■ Work to complete
1: List every case in the Robinswood court case header that is cited with a Commonwealth Law Reports (CLR) reference, along with that reference.
2: Rewrite the paragraph beginning "Legislation:" in the Robinswood court case header as a bulleted list, with one statute and its section per line.
3: Extend the Robinswood court case header past its final line, "ROBINSWOOD PTY LTD (ACN 008 844 488)".

■ Source

#####

Catchwords: | Administrative law Prerogative writs and orders Double jeopardy Merits Delay Practice and procedure Pleadings Strike out application Turns on own facts |
Legislation: | Crimes Act 1914 (Cth), s 4C(1) Income Tax Assessment Act 1936 (Cth), s 221NB Taxation Administration Act 1953 (Cth), s 8ZE |
Case References: | Ahern v The Queen (1988) 165 CLR 87 Caratti v The Queen (2000) 22 WAR 527; [2000] WASCA 279 Deputy Commissioner of Taxation v Robinswood (2001) 24 WAR 284; [2001] WASC 191 Garrett v The Queen (1977) 139 CLR 437 Hamilton v Whitehead (1988) 166 CLR 121 Pearce v The Queen (1998) 194 CLR 610 R v Carroll [2002] HCA 55 R v Hoar (1981) 148 CLR 32 R v Inland Revenue Commissioners; Ex parte National Federation of Self Employed and Small Business Ltd [1982] AC 617 Nil |
JURISDICTION : SUPREME COURT OF WESTERN AUSTRALIA
- IN CHAMBERS
- Plaintiff
AND
ROBINSWOOD PTY LTD (ACN 008 844 488)

#####

■ Collected material
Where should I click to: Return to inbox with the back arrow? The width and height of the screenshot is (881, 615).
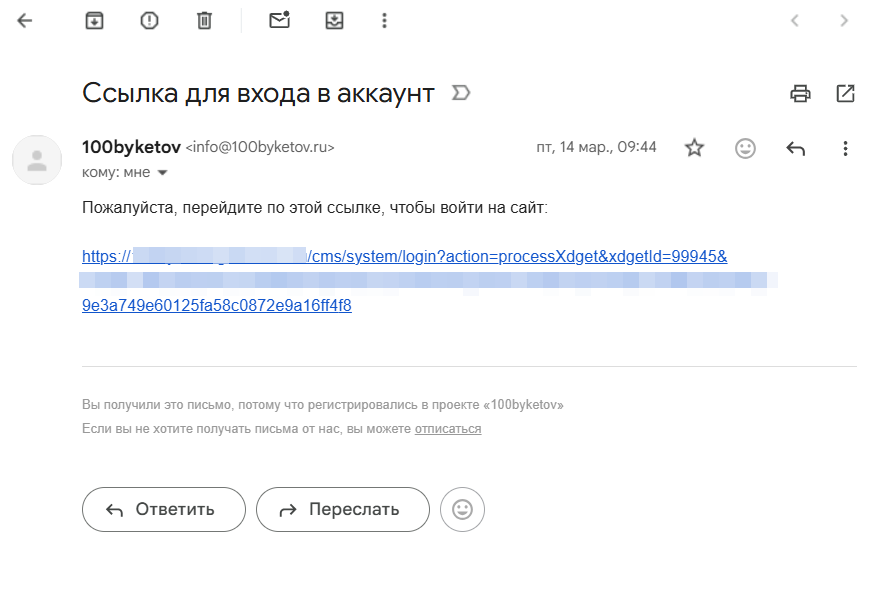(x=23, y=20)
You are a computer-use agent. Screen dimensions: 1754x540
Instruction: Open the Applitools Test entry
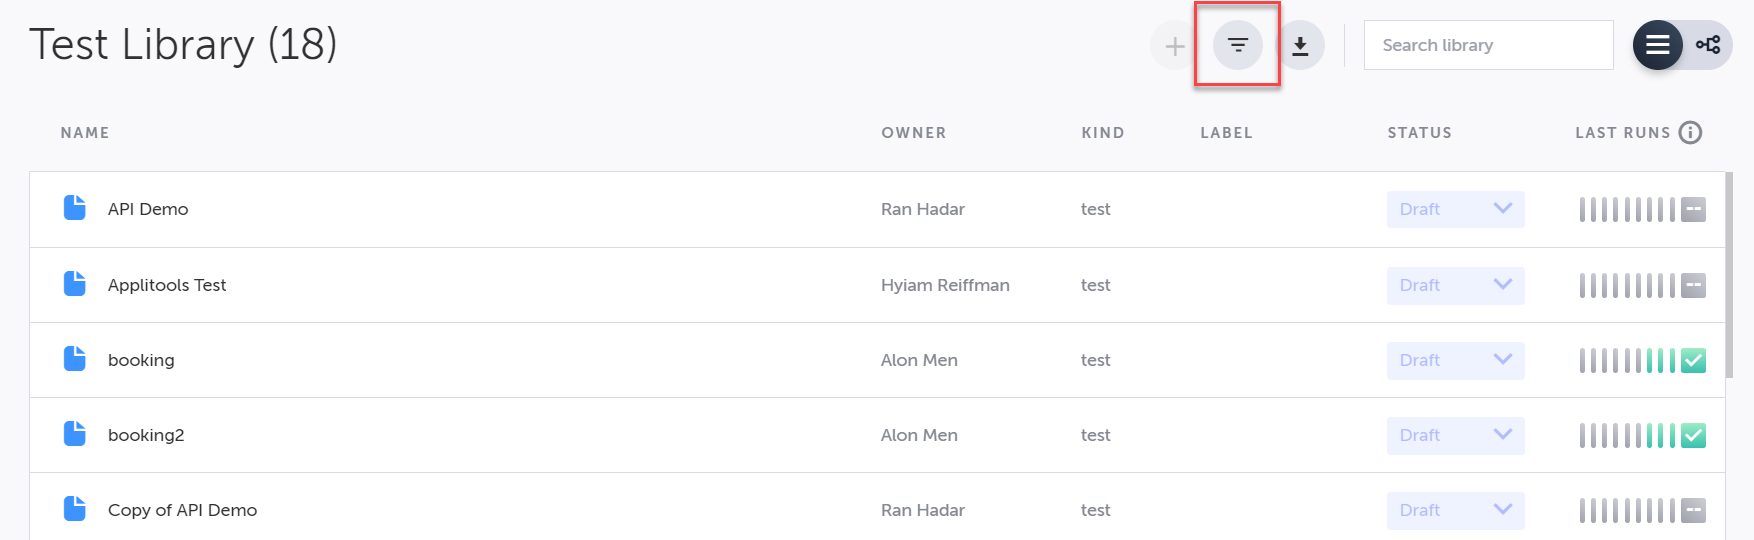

#####

■ Final answers
1:
- Ahern v The Queen (1988) 165 CLR 87
- Garrett v The Queen (1977) 139 CLR 437
- Hamilton v Whitehead (1988) 166 CLR 121
- Pearce v The Queen (1998) 194 CLR 610
- R v Hoar (1981) 148 CLR 32

2:
- Crimes Act 1914 (Cth), s 4C(1)
- Income Tax Assessment Act 1936 (Cth), s 221NB
- Taxation Administration Act 1953 (Cth), s 8ZE

3:
Defendant
- Plaintiff
AND
MADDELIENE CARATTI
Defendant
- Plaintiff
(Page 2)
- AND
VENETIAN NOMINEES PTY LTD
Defendant
- Plaintiff
AND
GRANGEFIELD HOLDINGS PTY LTD
Defendant
- Plaintiff
AND
EXCELCO MINING PTY LTD
Defendant
- Plaintiff
AND
MINE EXC PTY LTD
Defendant
(Page 3)
Catchwords:
Administrative law - Prerogative writs and orders - Double jeopardy - Merits - Delay
Practice and procedure - Pleadings - Strike out application - Turns on own facts
Legislation:
Crimes Act 1914 (Cth), s 4C(1)
Income Tax Assessment Act 1936 (Cth), s 221NB
Taxation Administration Act 1953 (Cth), s 8ZE
Result:
Plaintiff's application allowed in part
Defendants' application dismissed
Category: B
Representation:
CIV 2300 of 1997
Counsel:
Plaintiff : Mr S Owen-Conway QC & Mr R E Lindsay
Defendant : Mr J A Davies
Solicitors:
Plaintiff : Australian Government Solicitor
Defendant : Dawson Davies
CIV 2318 of 1997
Counsel:
Plaintiff : Mr S Owen-Conway QC & Mr R E Lindsay
Defendant : Mr J A Davies
(Page 4)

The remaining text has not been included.